Records for this task below:
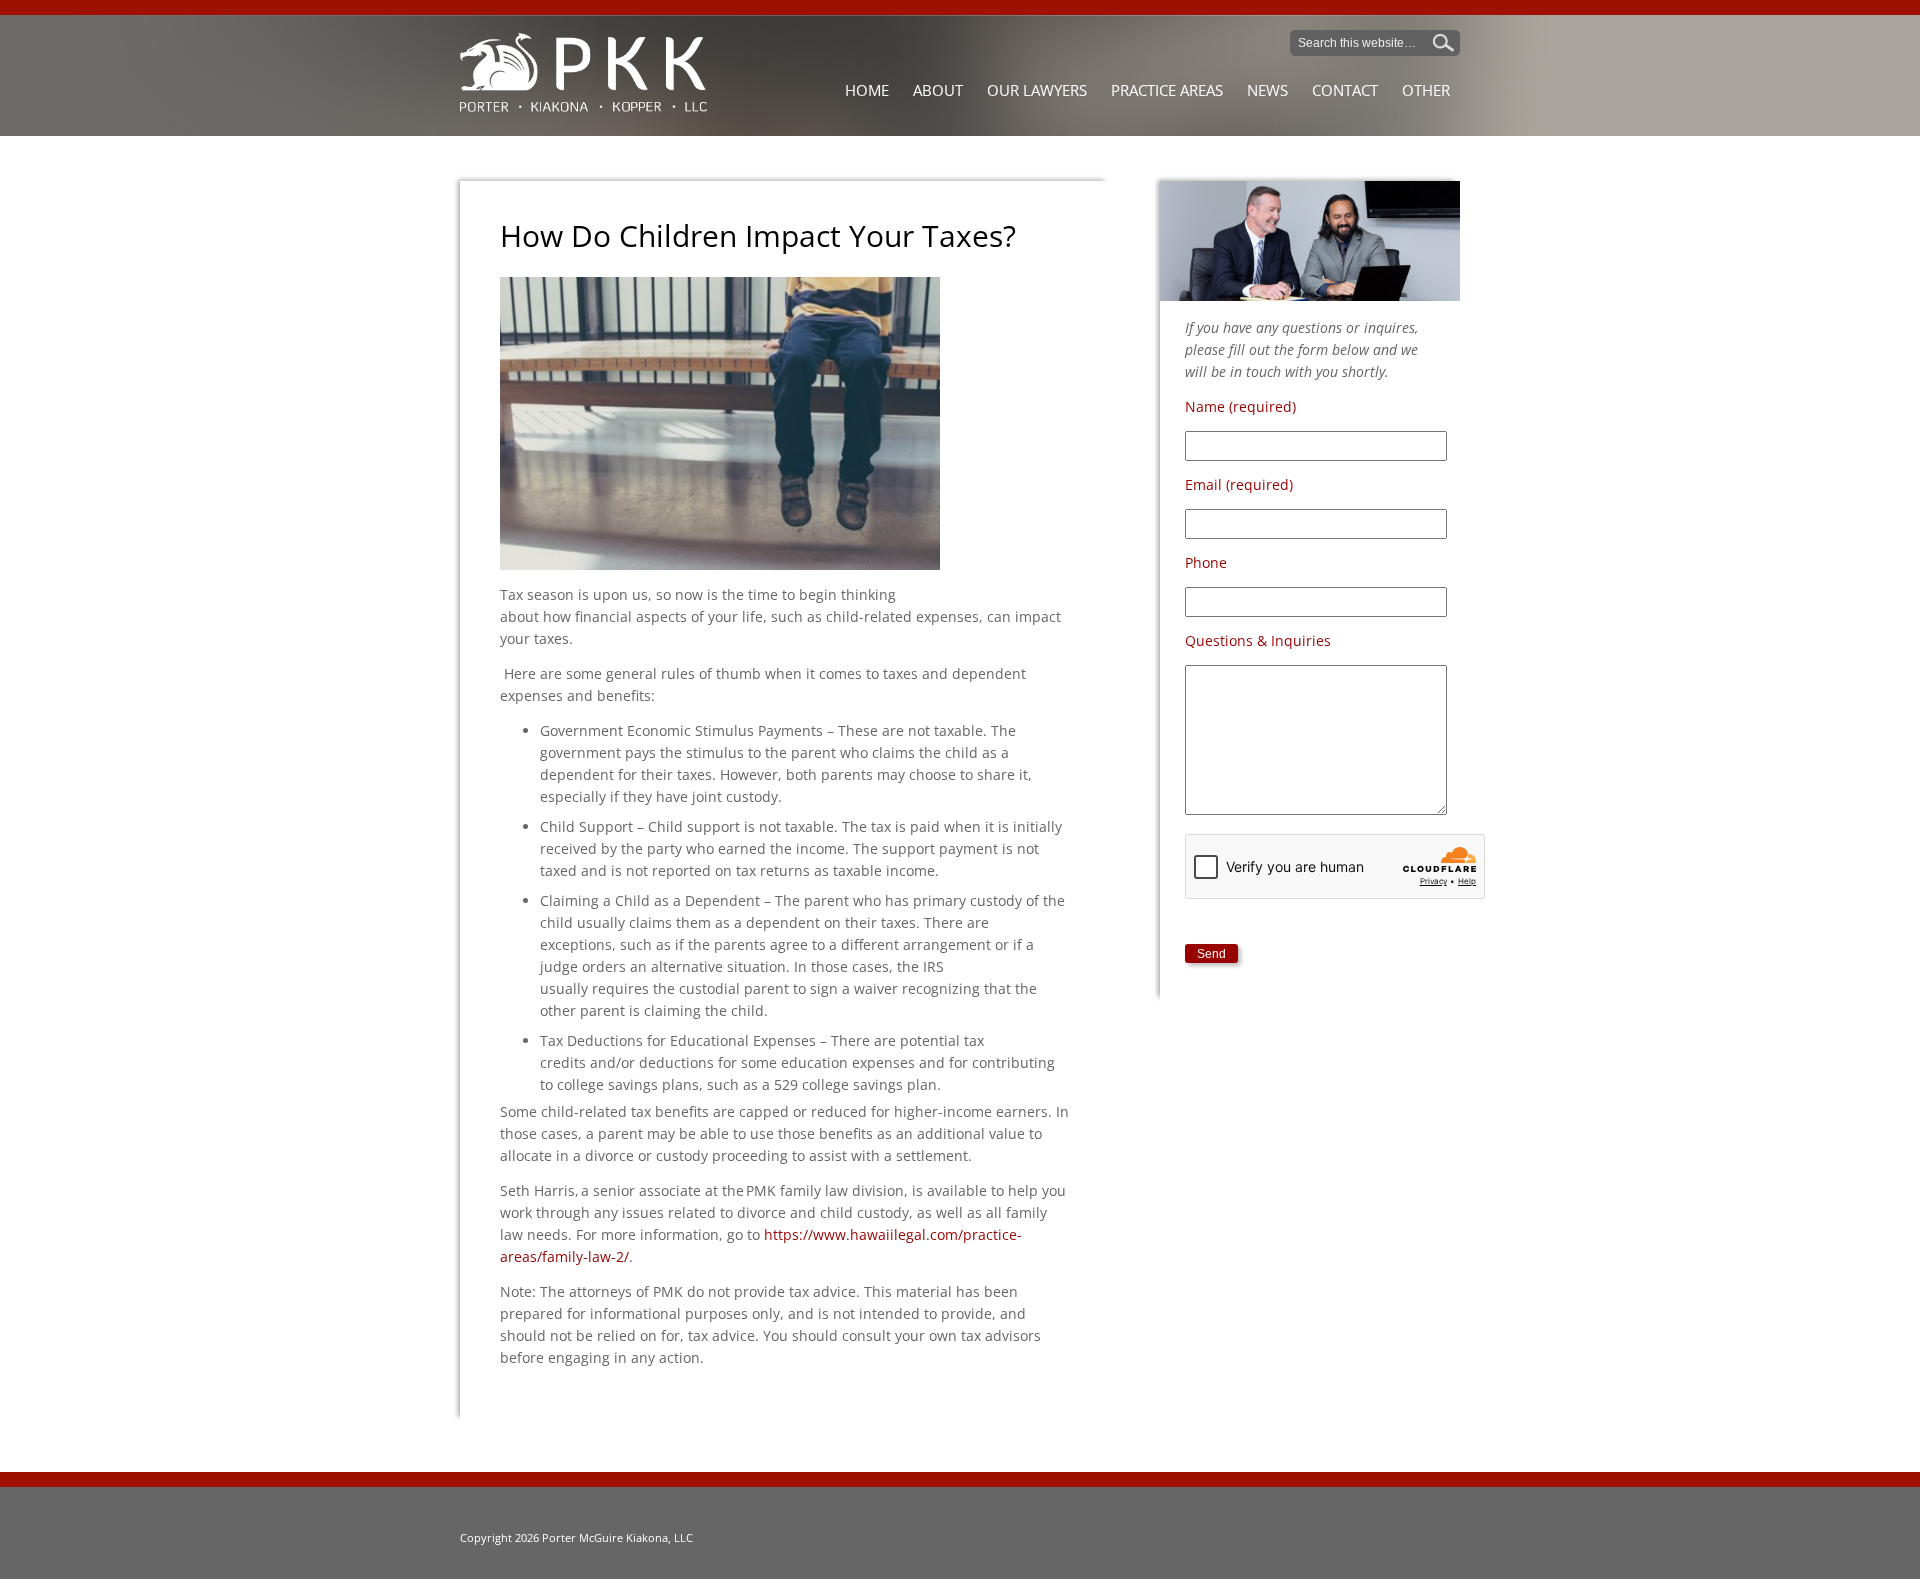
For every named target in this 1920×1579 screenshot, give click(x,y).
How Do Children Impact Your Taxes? (758, 235)
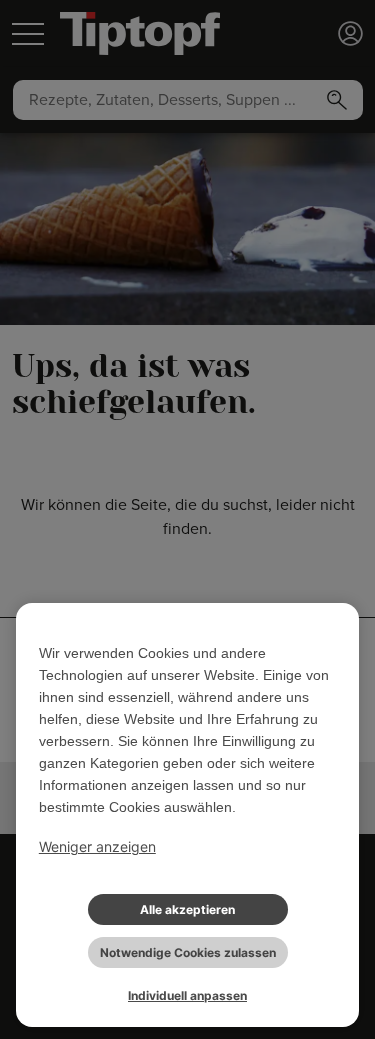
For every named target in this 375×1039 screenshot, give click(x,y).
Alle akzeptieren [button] (187, 909)
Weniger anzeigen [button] (97, 846)
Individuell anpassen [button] (187, 995)
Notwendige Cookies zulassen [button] (188, 952)
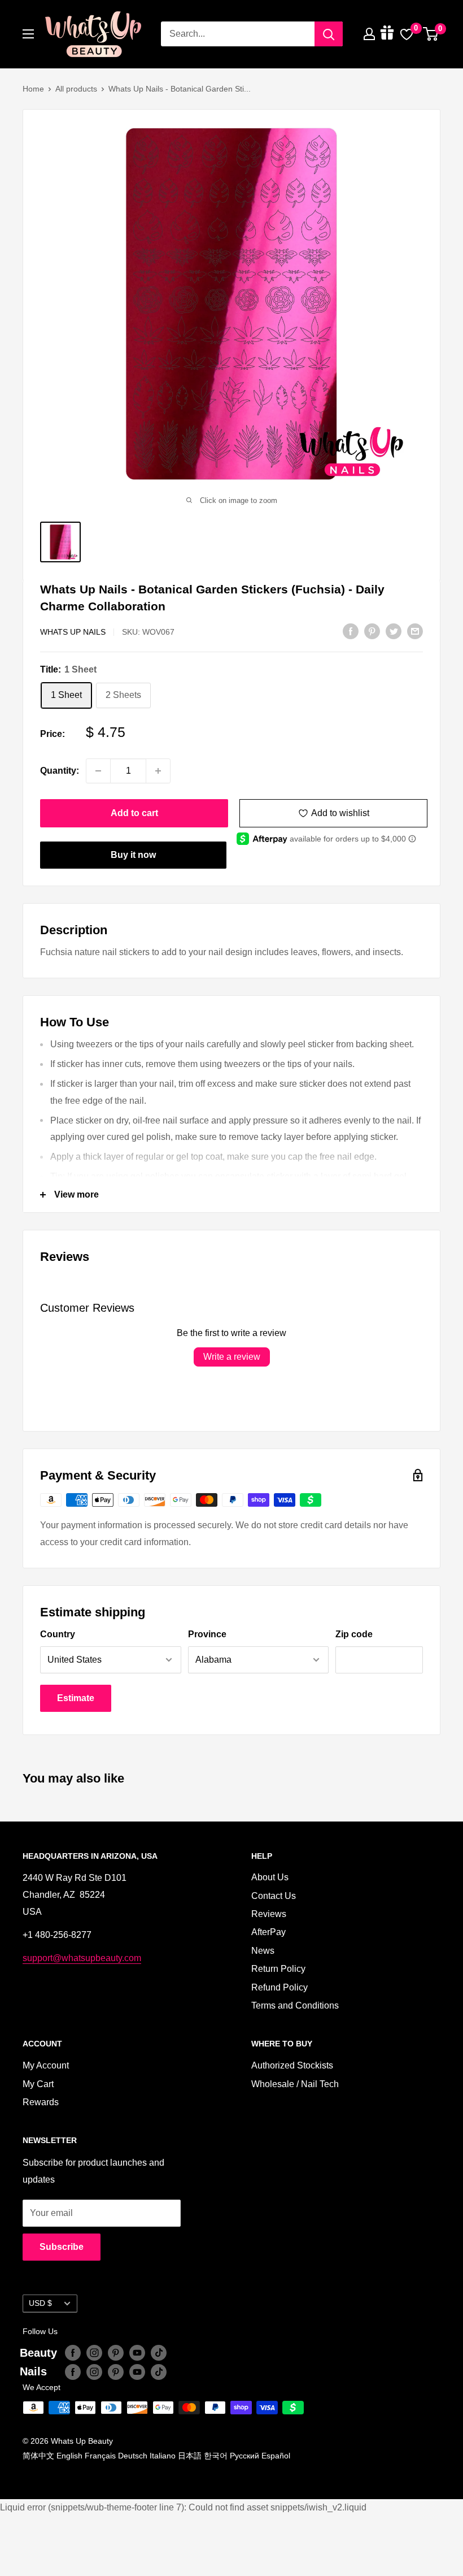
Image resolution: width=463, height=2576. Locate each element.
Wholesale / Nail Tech (295, 2084)
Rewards (41, 2102)
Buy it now (133, 855)
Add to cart (134, 813)
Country (57, 1634)
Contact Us (273, 1896)
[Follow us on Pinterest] (116, 2353)
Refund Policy (279, 1987)
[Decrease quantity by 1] (98, 771)
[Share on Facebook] (351, 630)
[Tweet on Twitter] (393, 630)
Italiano (163, 2455)
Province (207, 1634)
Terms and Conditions (295, 2005)
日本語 (190, 2455)
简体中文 (38, 2455)
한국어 (216, 2455)
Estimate (75, 1698)
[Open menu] (28, 33)
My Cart (38, 2084)
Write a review (231, 1356)
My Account (46, 2065)
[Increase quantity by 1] (158, 771)
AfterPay (268, 1932)
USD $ (40, 2303)
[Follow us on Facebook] (73, 2353)
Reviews (268, 1914)
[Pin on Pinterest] (372, 630)
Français (100, 2455)
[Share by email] (415, 630)
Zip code (354, 1634)
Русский (244, 2455)
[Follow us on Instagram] (94, 2353)
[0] (431, 34)
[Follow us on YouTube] (137, 2353)
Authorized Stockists (292, 2065)
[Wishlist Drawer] (406, 33)
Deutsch (132, 2455)
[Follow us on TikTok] (159, 2353)
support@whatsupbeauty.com (82, 1958)
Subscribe (62, 2247)
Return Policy (278, 1969)
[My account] (369, 34)
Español (275, 2455)
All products (76, 88)
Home (33, 88)
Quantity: (59, 770)
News (262, 1950)
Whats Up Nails (73, 631)
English (69, 2455)
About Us (270, 1877)
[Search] (329, 33)
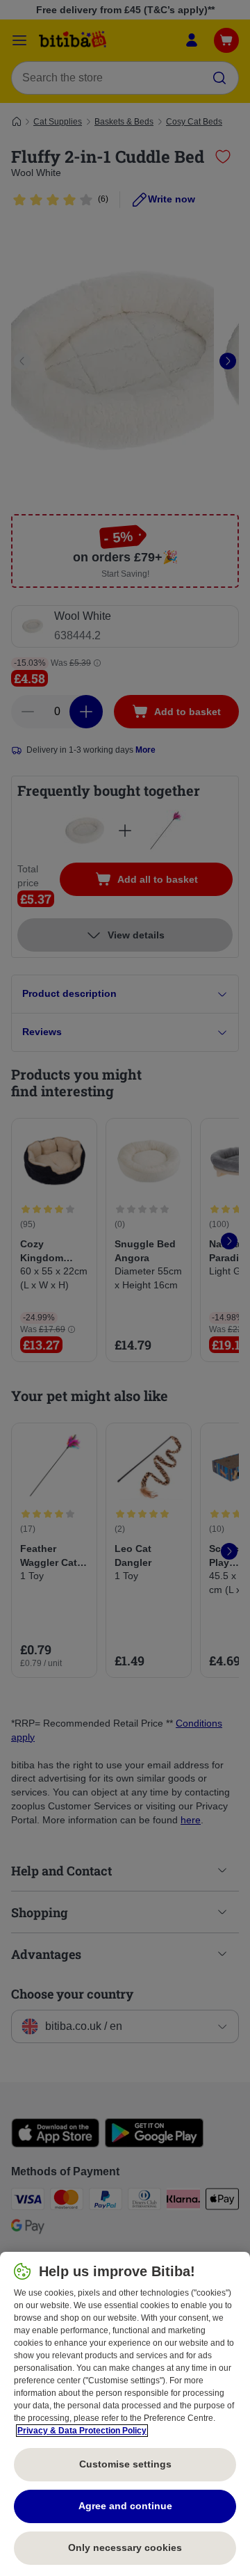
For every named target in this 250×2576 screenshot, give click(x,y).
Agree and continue (125, 2505)
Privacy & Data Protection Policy (82, 2430)
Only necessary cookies (125, 2547)
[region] (125, 2414)
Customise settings (125, 2464)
End of Records for this task.
- What to produce
What is needed is an exact copy of the entries above, with no images in it.

- Answer space
For every named target in this 1920×1579 screenshot, give click(x,y).
How Do Children Impact Your Taxes? (758, 235)
For every named target in this 375×1039 screenshot, give click(x,y).
Alle akzeptieren [button] (187, 909)
Weniger anzeigen [button] (97, 846)
Individuell anpassen [button] (187, 995)
Notwendige Cookies zulassen [button] (188, 952)
Image resolution: width=463, height=2576. Locate each element.
Wholesale / Nail Tech (295, 2084)
Rewards (41, 2102)
Buy it now (133, 855)
Add to cart (134, 813)
Country (57, 1634)
Contact Us (273, 1896)
[Follow us on Pinterest] (116, 2353)
Refund Policy (279, 1987)
[Decrease quantity by 1] (98, 771)
[Share on Facebook] (351, 630)
[Tweet on Twitter] (393, 630)
Italiano (163, 2455)
Province (207, 1634)
Terms and Conditions (295, 2005)
日本語 (190, 2455)
简体中文 (38, 2455)
한국어 (216, 2455)
Estimate (75, 1698)
[Open menu] (28, 33)
My Cart (38, 2084)
Write a review (231, 1356)
My Account (46, 2065)
[Increase quantity by 1] (158, 771)
AfterPay (268, 1932)
USD $ (40, 2303)
[Follow us on Facebook] (73, 2353)
Reviews (268, 1914)
[Pin on Pinterest] (372, 630)
Français (100, 2455)
[Share by email] (415, 630)
Zip code (354, 1634)
Русский (244, 2455)
[Follow us on Instagram] (94, 2353)
[0] (431, 34)
[Follow us on YouTube] (137, 2353)
Authorized Stockists (292, 2065)
[Wishlist Drawer] (406, 33)
Deutsch (132, 2455)
[Follow us on TikTok] (159, 2353)
support@whatsupbeauty.com (82, 1958)
Subscribe (62, 2247)
Return Policy (278, 1969)
[My account] (369, 34)
Español (275, 2455)
All products (76, 88)
Home (33, 88)
Quantity: (59, 770)
News (262, 1950)
Whats Up Nails (73, 631)
English (69, 2455)
About Us (270, 1877)
[Search] (329, 33)
For every named target in this 250×2576 screenshot, give click(x,y).
Agree and continue (125, 2505)
Privacy & Data Protection Policy (82, 2430)
Only necessary cookies (125, 2547)
[region] (125, 2414)
Customise settings (125, 2464)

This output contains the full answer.